Work task:
Search the records for the word "Given". Copy every line where it appears.

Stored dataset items
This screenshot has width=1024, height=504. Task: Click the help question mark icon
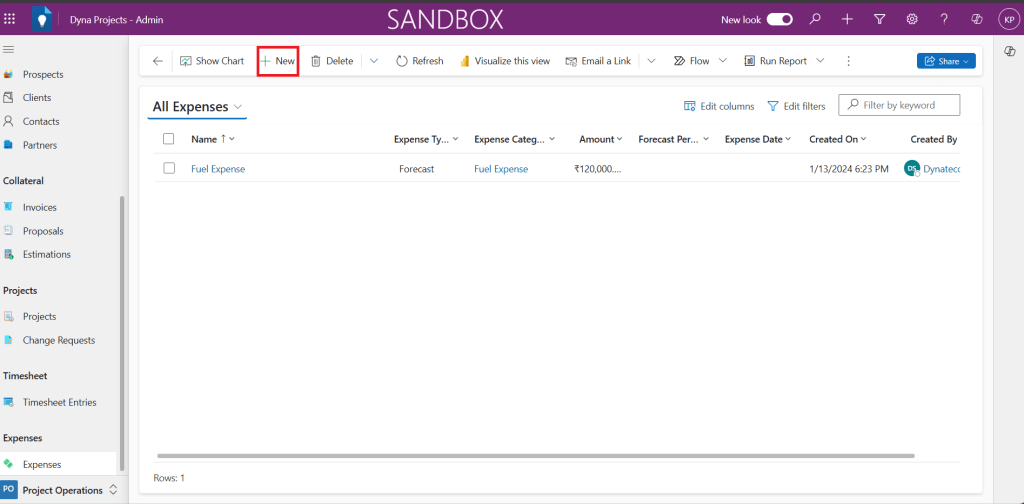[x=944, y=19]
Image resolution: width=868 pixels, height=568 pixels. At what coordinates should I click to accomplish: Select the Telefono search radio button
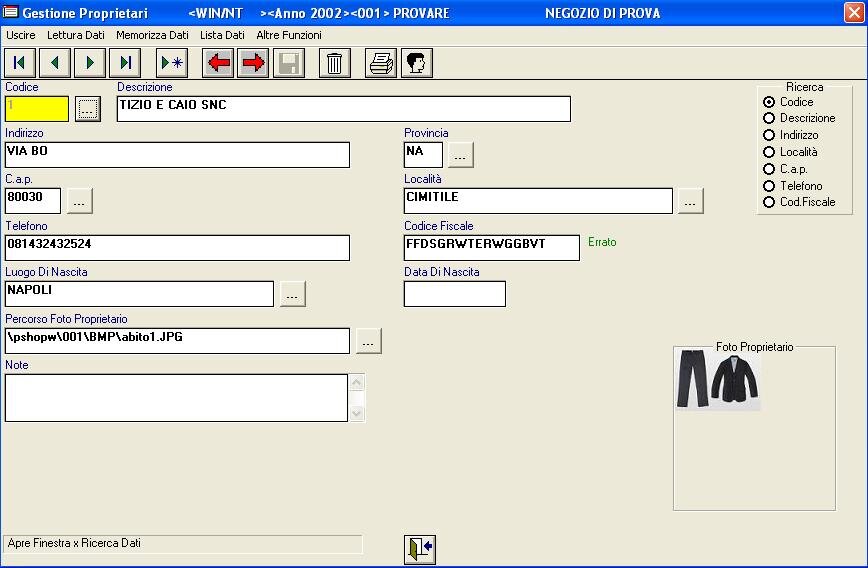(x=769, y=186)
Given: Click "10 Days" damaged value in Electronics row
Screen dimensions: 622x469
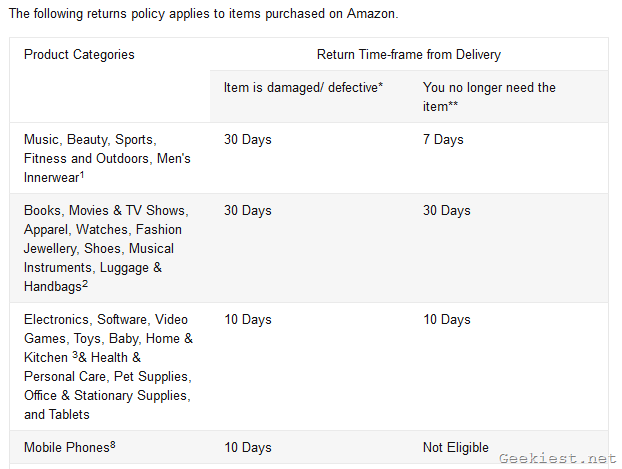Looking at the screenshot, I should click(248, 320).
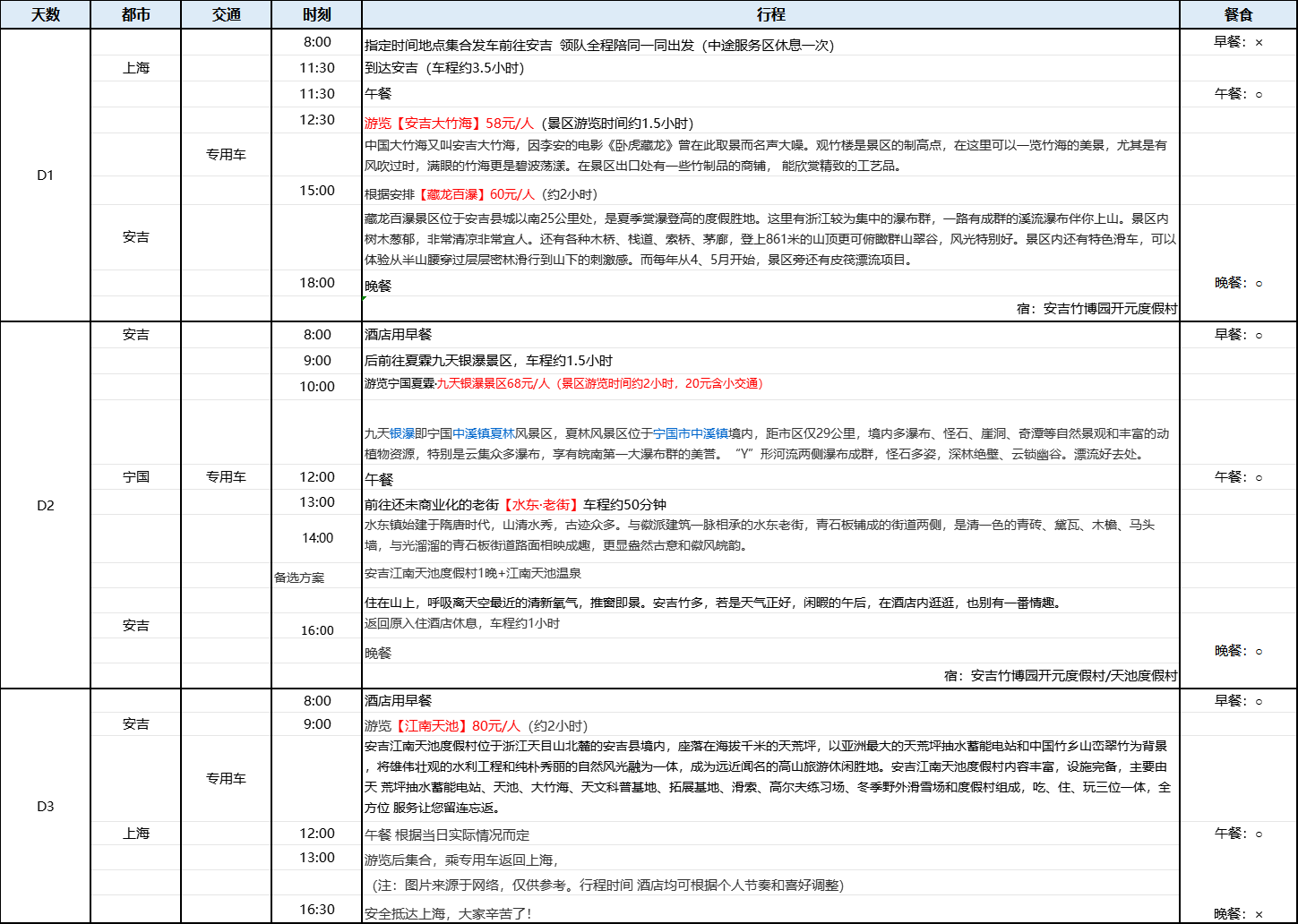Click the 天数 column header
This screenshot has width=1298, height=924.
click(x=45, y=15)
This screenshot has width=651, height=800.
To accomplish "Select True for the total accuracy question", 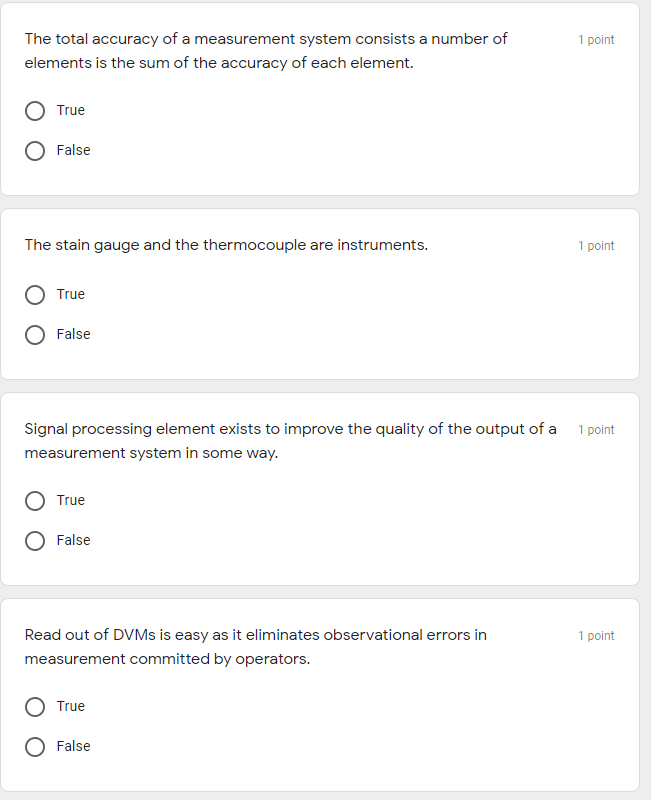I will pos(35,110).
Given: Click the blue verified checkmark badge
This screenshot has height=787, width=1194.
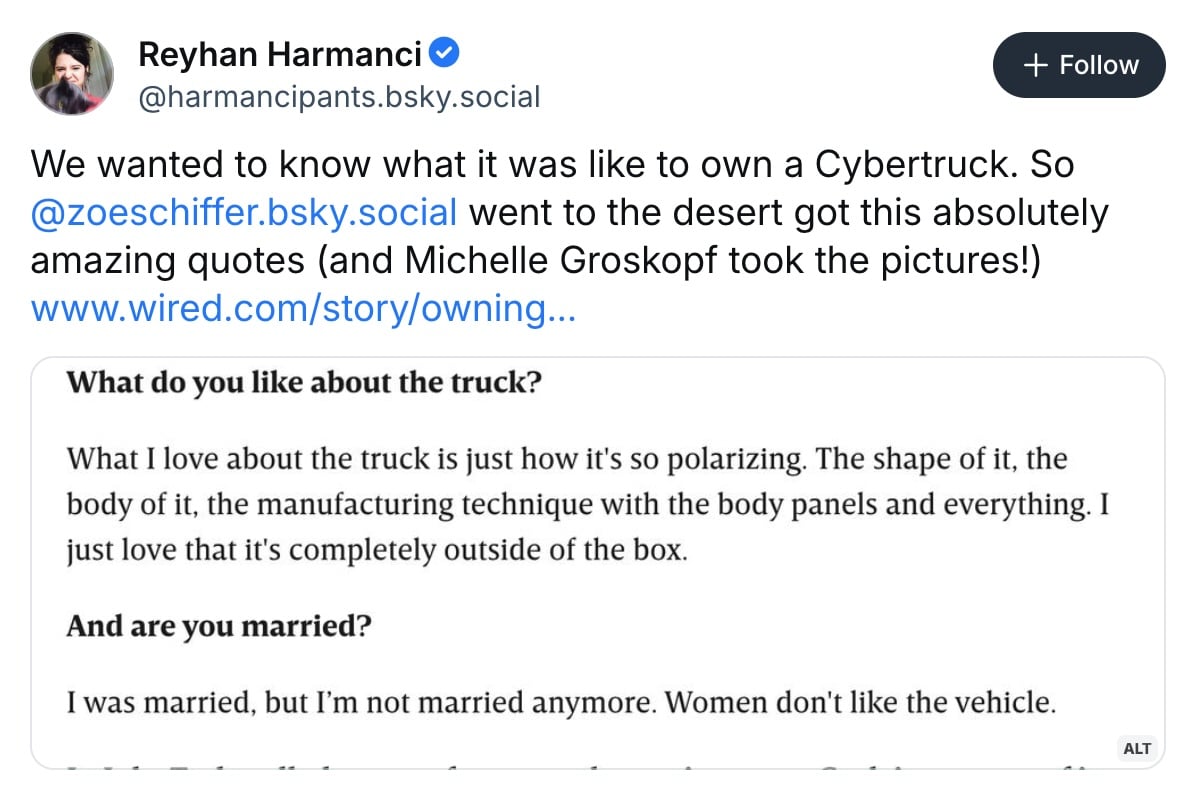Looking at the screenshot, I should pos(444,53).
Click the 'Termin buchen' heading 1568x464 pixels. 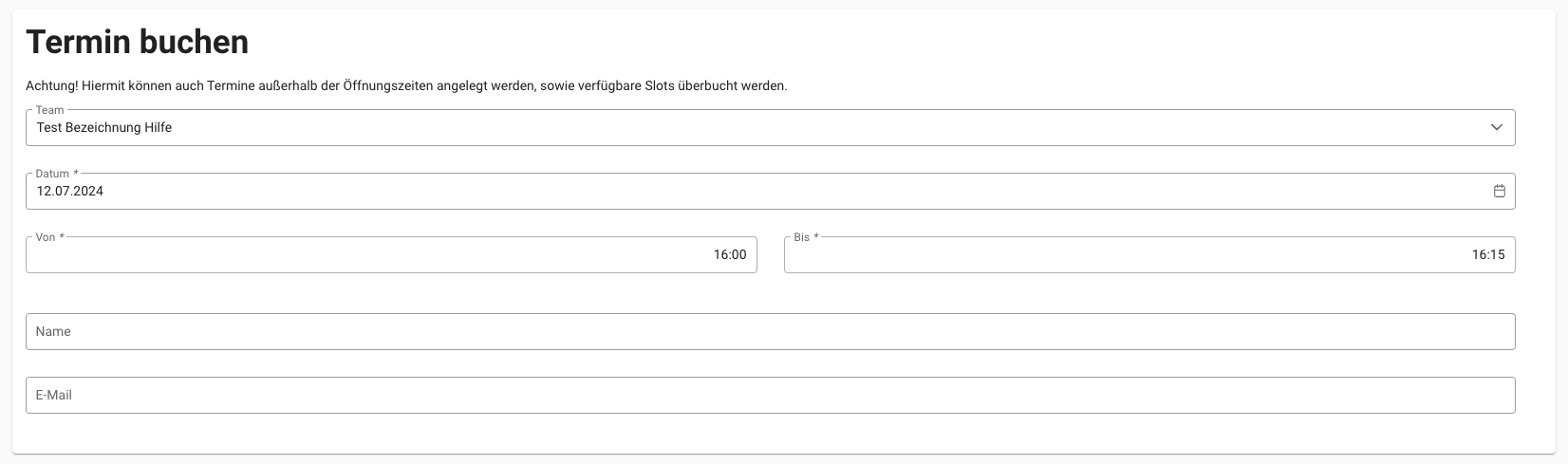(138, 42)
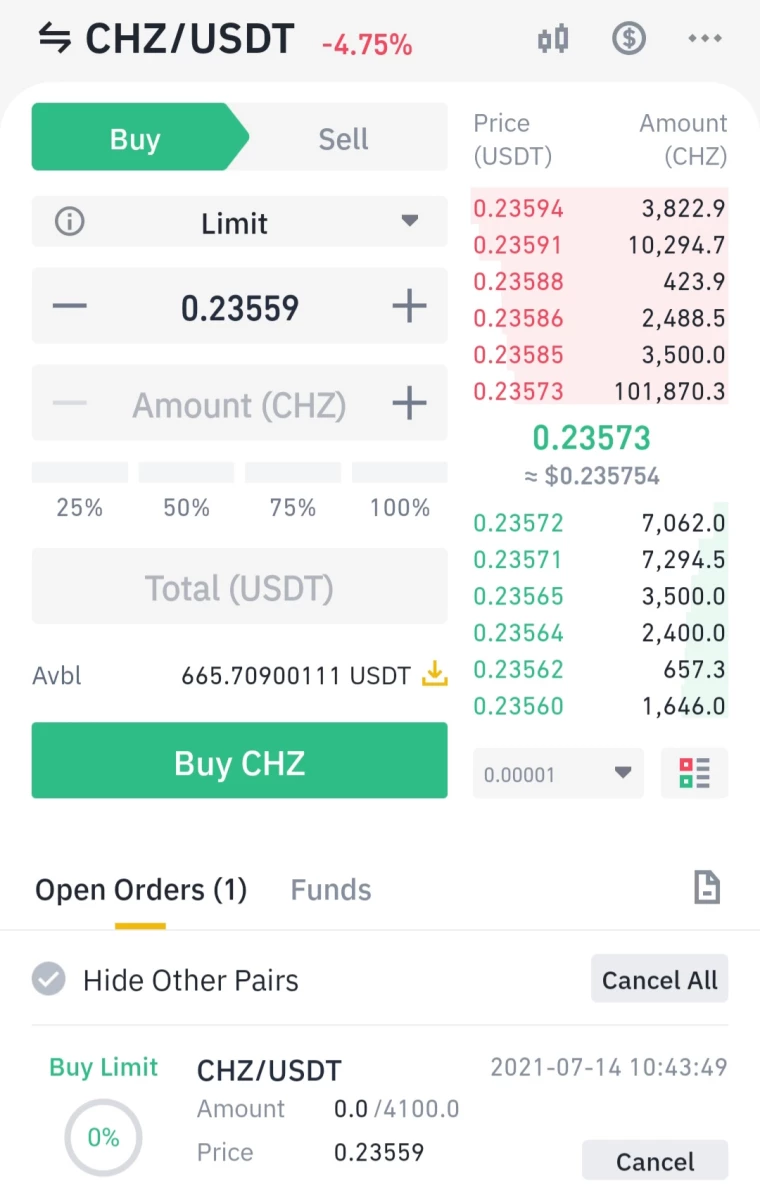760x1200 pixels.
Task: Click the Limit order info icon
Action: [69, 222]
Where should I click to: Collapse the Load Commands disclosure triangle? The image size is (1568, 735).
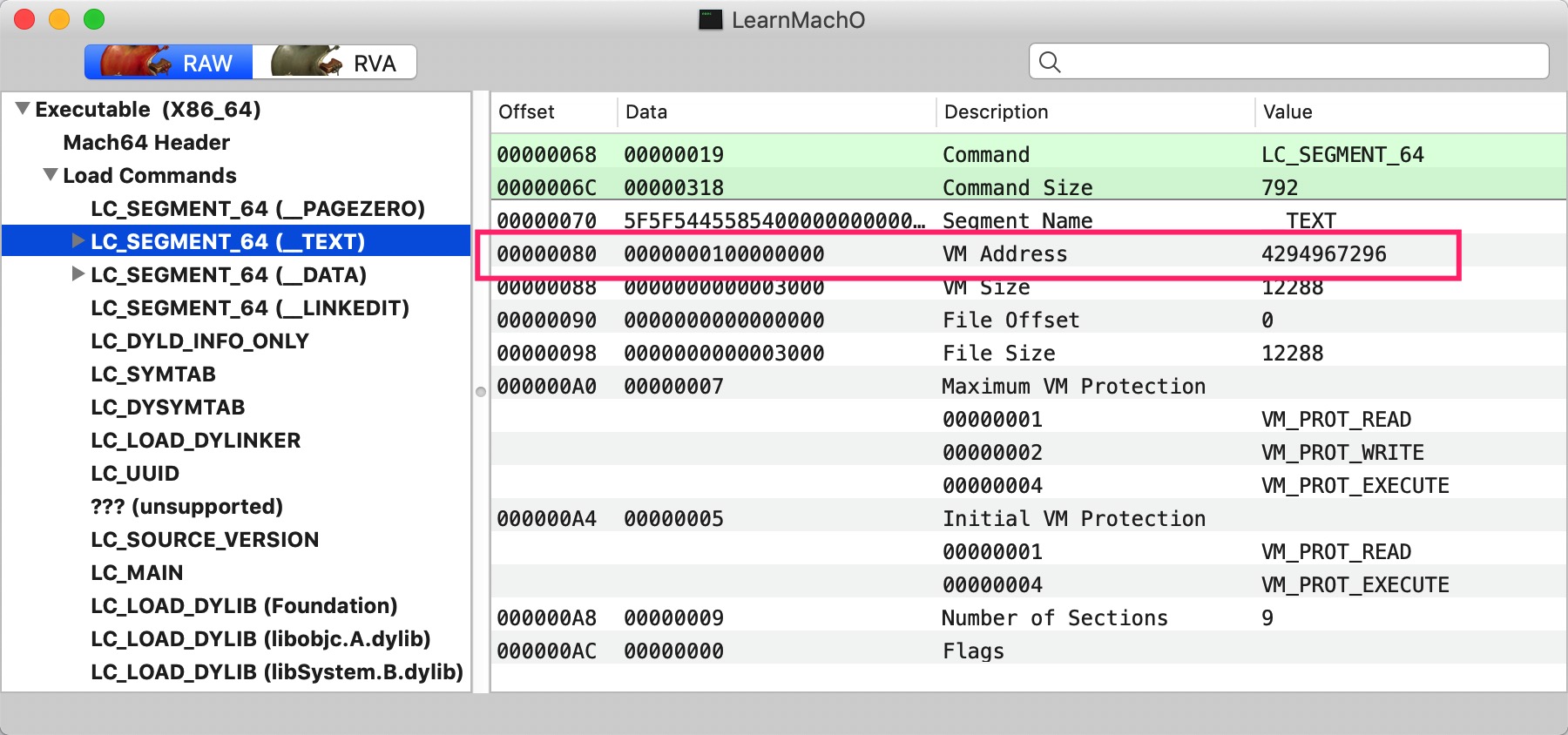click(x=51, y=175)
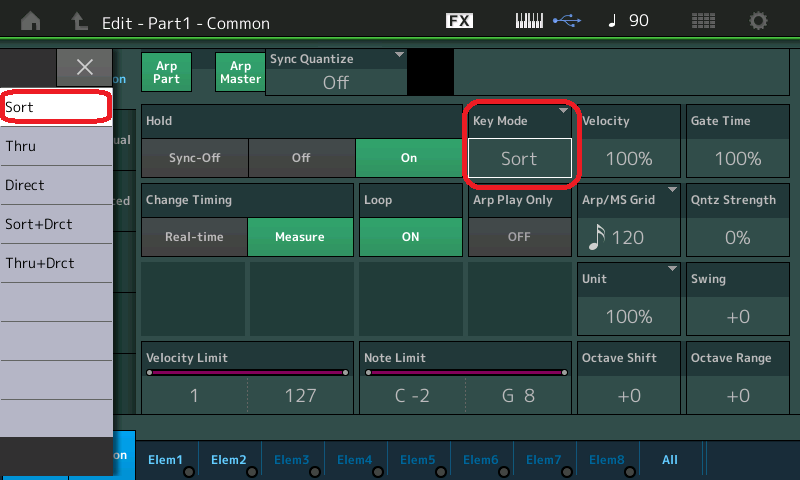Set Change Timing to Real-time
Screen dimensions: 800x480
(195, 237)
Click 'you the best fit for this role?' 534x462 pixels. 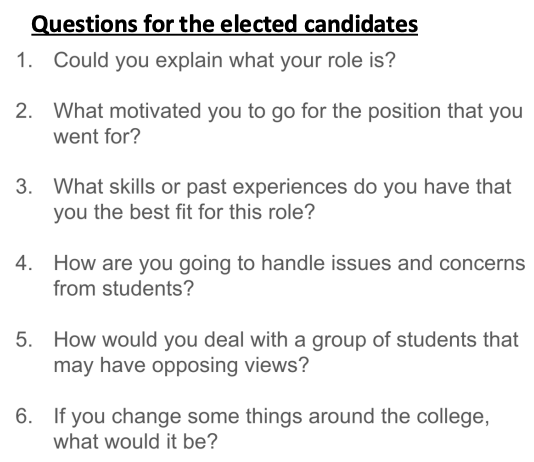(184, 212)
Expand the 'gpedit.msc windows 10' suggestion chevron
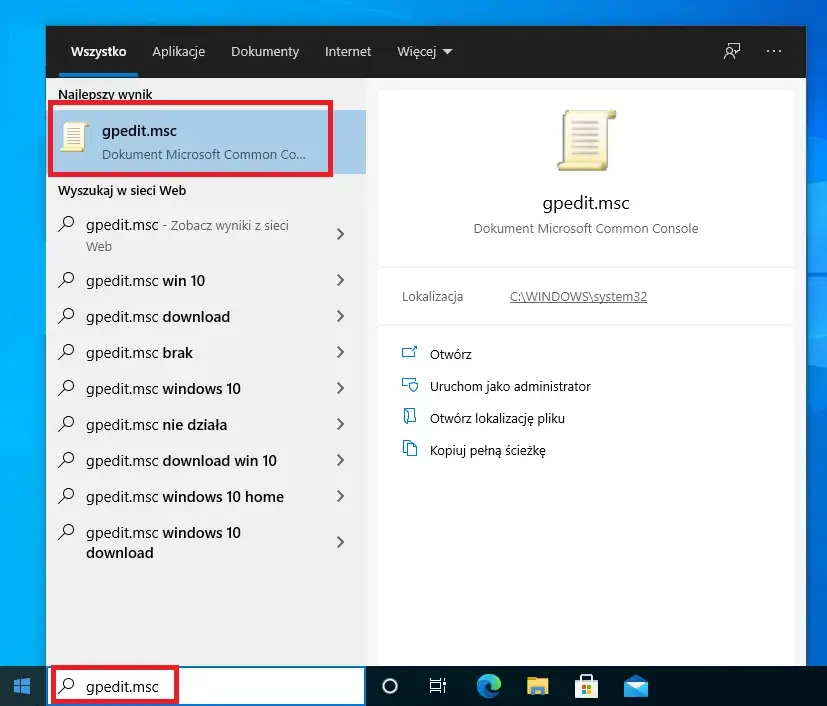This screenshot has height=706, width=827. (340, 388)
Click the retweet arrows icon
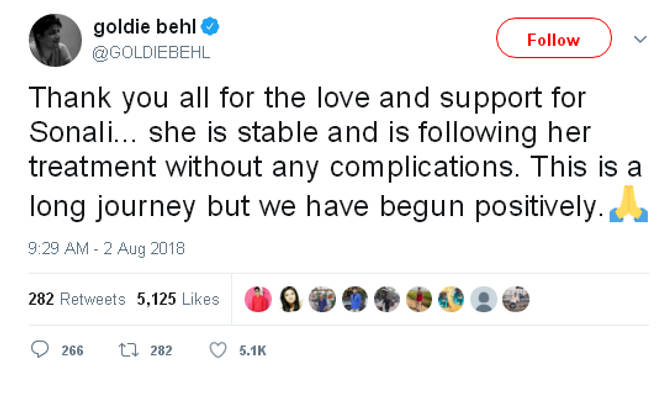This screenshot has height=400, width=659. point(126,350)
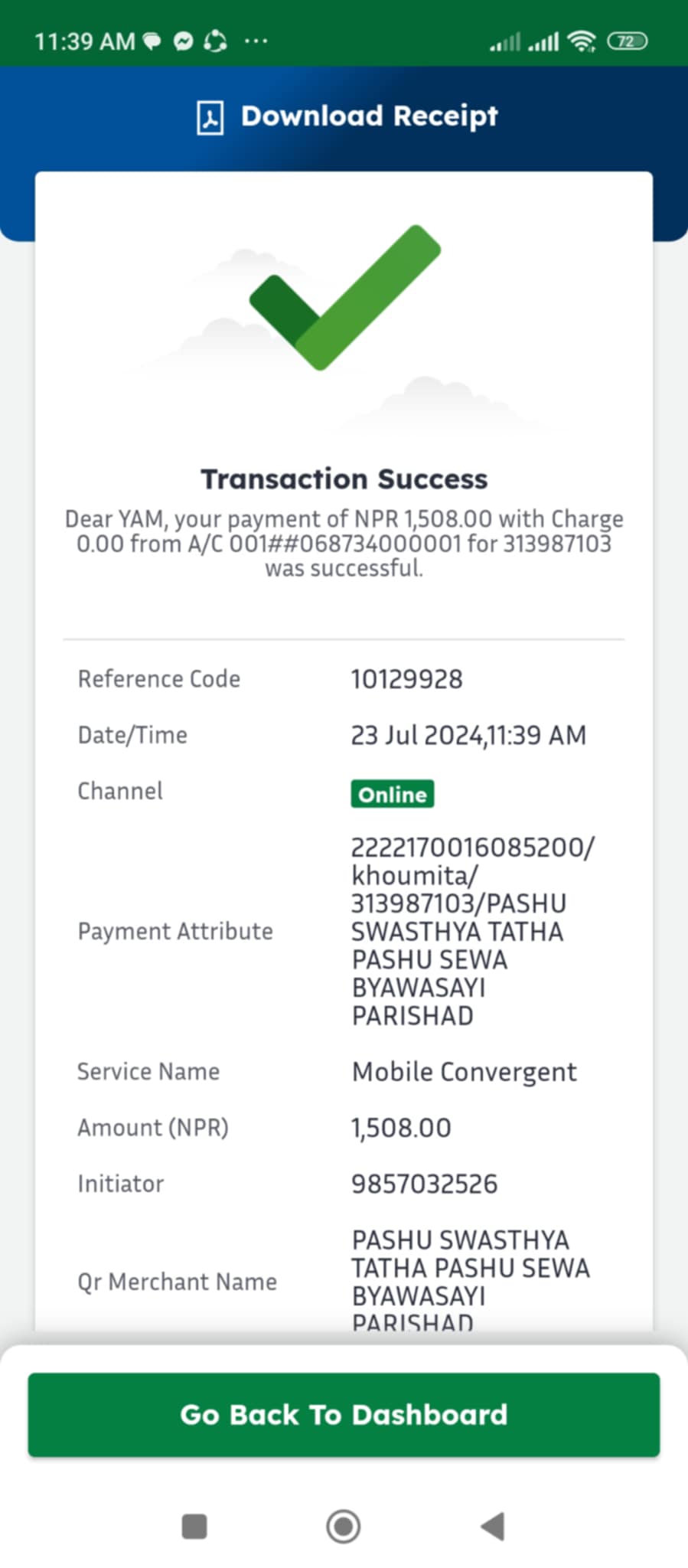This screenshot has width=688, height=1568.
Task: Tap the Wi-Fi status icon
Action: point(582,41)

Solution for this task:
Given: Click "10 Days" damaged value in Electronics row
Given: Click the blue verified checkmark badge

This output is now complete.